### [THE REQUEST]
Revise the entries below, changing every "Identify the location of" to "Give the position of" and leaving the rest as it stands.

══ DATA TO PROCESS

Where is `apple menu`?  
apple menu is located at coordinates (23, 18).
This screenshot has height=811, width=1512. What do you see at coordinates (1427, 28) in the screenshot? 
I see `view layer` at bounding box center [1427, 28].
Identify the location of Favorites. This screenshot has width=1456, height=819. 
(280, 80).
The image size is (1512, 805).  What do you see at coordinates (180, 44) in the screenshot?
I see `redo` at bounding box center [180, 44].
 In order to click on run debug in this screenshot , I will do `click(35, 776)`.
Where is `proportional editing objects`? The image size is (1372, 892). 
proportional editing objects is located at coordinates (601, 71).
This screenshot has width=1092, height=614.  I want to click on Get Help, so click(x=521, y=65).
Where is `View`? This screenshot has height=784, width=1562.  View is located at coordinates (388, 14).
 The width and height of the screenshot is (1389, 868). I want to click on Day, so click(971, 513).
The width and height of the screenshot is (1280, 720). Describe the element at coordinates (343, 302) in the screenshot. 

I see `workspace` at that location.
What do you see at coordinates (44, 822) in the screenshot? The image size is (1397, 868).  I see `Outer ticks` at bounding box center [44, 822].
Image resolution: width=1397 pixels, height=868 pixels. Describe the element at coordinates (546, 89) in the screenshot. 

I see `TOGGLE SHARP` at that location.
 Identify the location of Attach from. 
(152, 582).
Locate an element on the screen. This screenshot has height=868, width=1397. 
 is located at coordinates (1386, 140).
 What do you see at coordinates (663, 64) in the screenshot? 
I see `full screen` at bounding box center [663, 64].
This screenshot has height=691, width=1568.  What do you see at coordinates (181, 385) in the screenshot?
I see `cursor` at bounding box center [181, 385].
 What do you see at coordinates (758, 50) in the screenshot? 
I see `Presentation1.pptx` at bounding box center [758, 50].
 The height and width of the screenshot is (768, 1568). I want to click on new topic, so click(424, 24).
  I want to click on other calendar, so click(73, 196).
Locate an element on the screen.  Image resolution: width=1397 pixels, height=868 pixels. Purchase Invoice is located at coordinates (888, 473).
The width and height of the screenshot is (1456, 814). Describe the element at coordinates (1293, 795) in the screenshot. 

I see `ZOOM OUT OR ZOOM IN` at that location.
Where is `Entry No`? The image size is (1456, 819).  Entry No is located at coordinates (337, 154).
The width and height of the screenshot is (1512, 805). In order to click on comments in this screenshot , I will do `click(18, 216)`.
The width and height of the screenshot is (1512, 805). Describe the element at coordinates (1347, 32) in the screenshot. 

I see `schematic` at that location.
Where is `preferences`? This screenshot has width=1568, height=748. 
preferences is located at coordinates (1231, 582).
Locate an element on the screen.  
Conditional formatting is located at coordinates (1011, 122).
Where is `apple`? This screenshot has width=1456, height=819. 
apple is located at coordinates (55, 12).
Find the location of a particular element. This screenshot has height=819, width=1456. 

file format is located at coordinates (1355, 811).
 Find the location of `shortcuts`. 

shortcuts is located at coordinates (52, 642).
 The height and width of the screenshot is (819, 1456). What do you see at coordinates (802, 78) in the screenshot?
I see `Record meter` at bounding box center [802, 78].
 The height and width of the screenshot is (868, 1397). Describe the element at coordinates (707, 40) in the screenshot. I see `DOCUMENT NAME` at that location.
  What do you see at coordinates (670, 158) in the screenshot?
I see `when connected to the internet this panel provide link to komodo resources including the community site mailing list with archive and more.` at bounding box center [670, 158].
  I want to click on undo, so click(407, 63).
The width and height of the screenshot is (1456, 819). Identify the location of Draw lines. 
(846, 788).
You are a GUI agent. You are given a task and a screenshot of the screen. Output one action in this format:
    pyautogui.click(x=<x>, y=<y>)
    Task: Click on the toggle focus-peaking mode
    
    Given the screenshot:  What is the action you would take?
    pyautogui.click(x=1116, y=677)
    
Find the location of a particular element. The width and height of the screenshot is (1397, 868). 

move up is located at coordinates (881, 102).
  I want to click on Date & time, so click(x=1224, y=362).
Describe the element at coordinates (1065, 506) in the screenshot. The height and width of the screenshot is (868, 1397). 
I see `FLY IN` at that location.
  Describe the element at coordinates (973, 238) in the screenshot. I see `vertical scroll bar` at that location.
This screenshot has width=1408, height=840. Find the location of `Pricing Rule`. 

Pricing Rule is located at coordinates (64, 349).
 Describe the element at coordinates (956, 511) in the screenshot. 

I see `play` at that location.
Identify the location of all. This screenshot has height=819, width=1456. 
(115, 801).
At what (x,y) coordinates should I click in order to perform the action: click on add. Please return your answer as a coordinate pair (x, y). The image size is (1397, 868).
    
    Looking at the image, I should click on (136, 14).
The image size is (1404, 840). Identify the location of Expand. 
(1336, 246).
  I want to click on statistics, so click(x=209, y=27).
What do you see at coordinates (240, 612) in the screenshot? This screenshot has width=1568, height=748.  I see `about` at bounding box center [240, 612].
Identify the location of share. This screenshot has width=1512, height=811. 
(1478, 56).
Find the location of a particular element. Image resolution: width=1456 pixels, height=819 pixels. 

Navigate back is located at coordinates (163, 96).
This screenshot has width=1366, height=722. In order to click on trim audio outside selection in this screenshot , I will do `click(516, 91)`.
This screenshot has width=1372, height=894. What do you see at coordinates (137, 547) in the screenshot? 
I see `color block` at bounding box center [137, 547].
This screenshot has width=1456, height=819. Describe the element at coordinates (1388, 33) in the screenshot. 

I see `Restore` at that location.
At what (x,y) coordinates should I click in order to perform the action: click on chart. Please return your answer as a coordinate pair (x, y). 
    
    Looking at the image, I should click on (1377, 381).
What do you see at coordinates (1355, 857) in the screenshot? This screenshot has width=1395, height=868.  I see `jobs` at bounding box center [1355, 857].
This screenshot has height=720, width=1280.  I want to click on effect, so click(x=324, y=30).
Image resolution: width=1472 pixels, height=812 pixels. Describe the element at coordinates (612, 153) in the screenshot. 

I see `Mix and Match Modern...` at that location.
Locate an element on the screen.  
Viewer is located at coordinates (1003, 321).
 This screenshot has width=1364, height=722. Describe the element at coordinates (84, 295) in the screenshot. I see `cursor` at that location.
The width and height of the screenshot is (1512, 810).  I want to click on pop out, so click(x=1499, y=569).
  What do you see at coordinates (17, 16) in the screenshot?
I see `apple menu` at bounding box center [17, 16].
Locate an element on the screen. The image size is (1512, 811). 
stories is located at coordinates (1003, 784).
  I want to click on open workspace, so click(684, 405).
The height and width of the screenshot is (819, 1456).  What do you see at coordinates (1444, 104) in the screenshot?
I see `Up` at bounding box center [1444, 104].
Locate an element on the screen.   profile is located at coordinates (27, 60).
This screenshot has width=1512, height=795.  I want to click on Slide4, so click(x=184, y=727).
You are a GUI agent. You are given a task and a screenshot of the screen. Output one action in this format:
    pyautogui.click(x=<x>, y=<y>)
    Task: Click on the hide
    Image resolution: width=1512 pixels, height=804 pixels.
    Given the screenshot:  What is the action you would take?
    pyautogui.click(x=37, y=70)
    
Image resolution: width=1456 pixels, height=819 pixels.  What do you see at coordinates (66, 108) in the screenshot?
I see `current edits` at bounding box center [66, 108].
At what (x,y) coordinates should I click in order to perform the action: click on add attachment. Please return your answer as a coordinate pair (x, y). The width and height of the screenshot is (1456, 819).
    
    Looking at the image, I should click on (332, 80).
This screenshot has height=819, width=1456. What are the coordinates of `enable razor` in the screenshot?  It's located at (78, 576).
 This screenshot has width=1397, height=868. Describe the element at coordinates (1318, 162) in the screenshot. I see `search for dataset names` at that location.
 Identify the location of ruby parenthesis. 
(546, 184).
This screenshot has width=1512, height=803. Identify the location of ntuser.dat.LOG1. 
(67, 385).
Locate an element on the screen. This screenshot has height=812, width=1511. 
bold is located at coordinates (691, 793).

════

### [ANSWER TO THIS EXERCISE]
Where is `apple menu`?  
apple menu is located at coordinates (23, 18).
This screenshot has height=811, width=1512. What do you see at coordinates (1427, 28) in the screenshot? 
I see `view layer` at bounding box center [1427, 28].
Give the position of Favorites. This screenshot has width=1456, height=819. 
(280, 80).
The image size is (1512, 805).  What do you see at coordinates (180, 44) in the screenshot?
I see `redo` at bounding box center [180, 44].
 In order to click on run debug in this screenshot , I will do `click(35, 776)`.
Where is `proportional editing objects`? The image size is (1372, 892). 
proportional editing objects is located at coordinates (601, 71).
This screenshot has width=1092, height=614.  I want to click on Get Help, so click(x=521, y=65).
Where is `View`? This screenshot has height=784, width=1562.  View is located at coordinates (388, 14).
 The width and height of the screenshot is (1389, 868). I want to click on Day, so click(971, 513).
The width and height of the screenshot is (1280, 720). Describe the element at coordinates (343, 302) in the screenshot. 

I see `workspace` at that location.
What do you see at coordinates (44, 822) in the screenshot? The image size is (1397, 868).  I see `Outer ticks` at bounding box center [44, 822].
Image resolution: width=1397 pixels, height=868 pixels. Describe the element at coordinates (546, 89) in the screenshot. 

I see `TOGGLE SHARP` at that location.
 Give the position of Attach from. 
(152, 582).
Locate an element on the screen. This screenshot has height=868, width=1397. 
 is located at coordinates (1386, 140).
 What do you see at coordinates (663, 64) in the screenshot? 
I see `full screen` at bounding box center [663, 64].
This screenshot has height=691, width=1568.  What do you see at coordinates (181, 385) in the screenshot?
I see `cursor` at bounding box center [181, 385].
 What do you see at coordinates (758, 50) in the screenshot? 
I see `Presentation1.pptx` at bounding box center [758, 50].
 The height and width of the screenshot is (768, 1568). I want to click on new topic, so click(424, 24).
  I want to click on other calendar, so click(73, 196).
Locate an element on the screen.  Image resolution: width=1397 pixels, height=868 pixels. Purchase Invoice is located at coordinates (888, 473).
The width and height of the screenshot is (1456, 814). Describe the element at coordinates (1293, 795) in the screenshot. 

I see `ZOOM OUT OR ZOOM IN` at that location.
Where is `Entry No`? The image size is (1456, 819).  Entry No is located at coordinates (337, 154).
The width and height of the screenshot is (1512, 805). In order to click on comments in this screenshot , I will do `click(18, 216)`.
The width and height of the screenshot is (1512, 805). Describe the element at coordinates (1347, 32) in the screenshot. 

I see `schematic` at that location.
Where is `preferences`? This screenshot has width=1568, height=748. 
preferences is located at coordinates (1231, 582).
Locate an element on the screen.  
Conditional formatting is located at coordinates (1011, 122).
Where is `apple`? This screenshot has width=1456, height=819. 
apple is located at coordinates (55, 12).
Find the location of a particular element. This screenshot has height=819, width=1456. 

file format is located at coordinates (1355, 811).
 Find the location of `shortcuts`. 

shortcuts is located at coordinates (52, 642).
 The height and width of the screenshot is (819, 1456). What do you see at coordinates (802, 78) in the screenshot?
I see `Record meter` at bounding box center [802, 78].
 The height and width of the screenshot is (868, 1397). Describe the element at coordinates (707, 40) in the screenshot. I see `DOCUMENT NAME` at that location.
  What do you see at coordinates (670, 158) in the screenshot?
I see `when connected to the internet this panel provide link to komodo resources including the community site mailing list with archive and more.` at bounding box center [670, 158].
  I want to click on undo, so click(407, 63).
The width and height of the screenshot is (1456, 819). Give the position of Draw lines. 
(846, 788).
You are a GUI agent. You are given a task and a screenshot of the screen. Output one action in this format:
    pyautogui.click(x=<x>, y=<y>)
    Task: Click on the toggle focus-peaking mode
    
    Given the screenshot:  What is the action you would take?
    pyautogui.click(x=1116, y=677)
    
Find the location of a particular element. The width and height of the screenshot is (1397, 868). 

move up is located at coordinates (881, 102).
  I want to click on Date & time, so click(x=1224, y=362).
Describe the element at coordinates (1065, 506) in the screenshot. The height and width of the screenshot is (868, 1397). 
I see `FLY IN` at that location.
  Describe the element at coordinates (973, 238) in the screenshot. I see `vertical scroll bar` at that location.
This screenshot has width=1408, height=840. Find the location of `Pricing Rule`. 

Pricing Rule is located at coordinates (64, 349).
 Describe the element at coordinates (956, 511) in the screenshot. 

I see `play` at that location.
Give the position of all. This screenshot has height=819, width=1456. 
(115, 801).
At what (x,y) coordinates should I click in order to perform the action: click on add. Please return your answer as a coordinate pair (x, y). The image size is (1397, 868).
    
    Looking at the image, I should click on (136, 14).
The image size is (1404, 840). Give the position of Expand. 
(1336, 246).
  I want to click on statistics, so click(x=209, y=27).
What do you see at coordinates (240, 612) in the screenshot? This screenshot has width=1568, height=748.  I see `about` at bounding box center [240, 612].
Give the position of share. This screenshot has width=1512, height=811. 
(1478, 56).
Find the location of a particular element. Image resolution: width=1456 pixels, height=819 pixels. 

Navigate back is located at coordinates (163, 96).
This screenshot has width=1366, height=722. In order to click on trim audio outside selection in this screenshot , I will do `click(516, 91)`.
This screenshot has width=1372, height=894. What do you see at coordinates (137, 547) in the screenshot? 
I see `color block` at bounding box center [137, 547].
This screenshot has width=1456, height=819. Describe the element at coordinates (1388, 33) in the screenshot. 

I see `Restore` at that location.
At what (x,y) coordinates should I click in order to perform the action: click on chart. Please return your answer as a coordinate pair (x, y). 
    
    Looking at the image, I should click on (1377, 381).
What do you see at coordinates (1355, 857) in the screenshot? This screenshot has width=1395, height=868.  I see `jobs` at bounding box center [1355, 857].
This screenshot has height=720, width=1280.  I want to click on effect, so click(x=324, y=30).
Image resolution: width=1472 pixels, height=812 pixels. Describe the element at coordinates (612, 153) in the screenshot. 

I see `Mix and Match Modern...` at that location.
Locate an element on the screen.  
Viewer is located at coordinates (1003, 321).
 This screenshot has width=1364, height=722. Describe the element at coordinates (84, 295) in the screenshot. I see `cursor` at that location.
The width and height of the screenshot is (1512, 810).  I want to click on pop out, so click(x=1499, y=569).
  What do you see at coordinates (17, 16) in the screenshot?
I see `apple menu` at bounding box center [17, 16].
Locate an element on the screen. The image size is (1512, 811). 
stories is located at coordinates (1003, 784).
  I want to click on open workspace, so click(684, 405).
The height and width of the screenshot is (819, 1456).  What do you see at coordinates (1444, 104) in the screenshot?
I see `Up` at bounding box center [1444, 104].
Locate an element on the screen.   profile is located at coordinates (27, 60).
This screenshot has width=1512, height=795.  I want to click on Slide4, so click(x=184, y=727).
You are a GUI agent. You are given a task and a screenshot of the screen. Output one action in this format:
    pyautogui.click(x=<x>, y=<y>)
    Task: Click on the hide
    Image resolution: width=1512 pixels, height=804 pixels.
    Given the screenshot:  What is the action you would take?
    pyautogui.click(x=37, y=70)
    
Image resolution: width=1456 pixels, height=819 pixels.  What do you see at coordinates (66, 108) in the screenshot?
I see `current edits` at bounding box center [66, 108].
At what (x,y) coordinates should I click in order to perform the action: click on add attachment. Please return your answer as a coordinate pair (x, y). The width and height of the screenshot is (1456, 819).
    
    Looking at the image, I should click on (332, 80).
This screenshot has height=819, width=1456. What are the coordinates of `enable razor` in the screenshot?  It's located at (78, 576).
 This screenshot has width=1397, height=868. Describe the element at coordinates (1318, 162) in the screenshot. I see `search for dataset names` at that location.
 Give the position of ruby parenthesis. 
(546, 184).
This screenshot has width=1512, height=803. Give the position of ntuser.dat.LOG1. 
(67, 385).
Locate an element on the screen. This screenshot has height=812, width=1511. 
bold is located at coordinates (691, 793).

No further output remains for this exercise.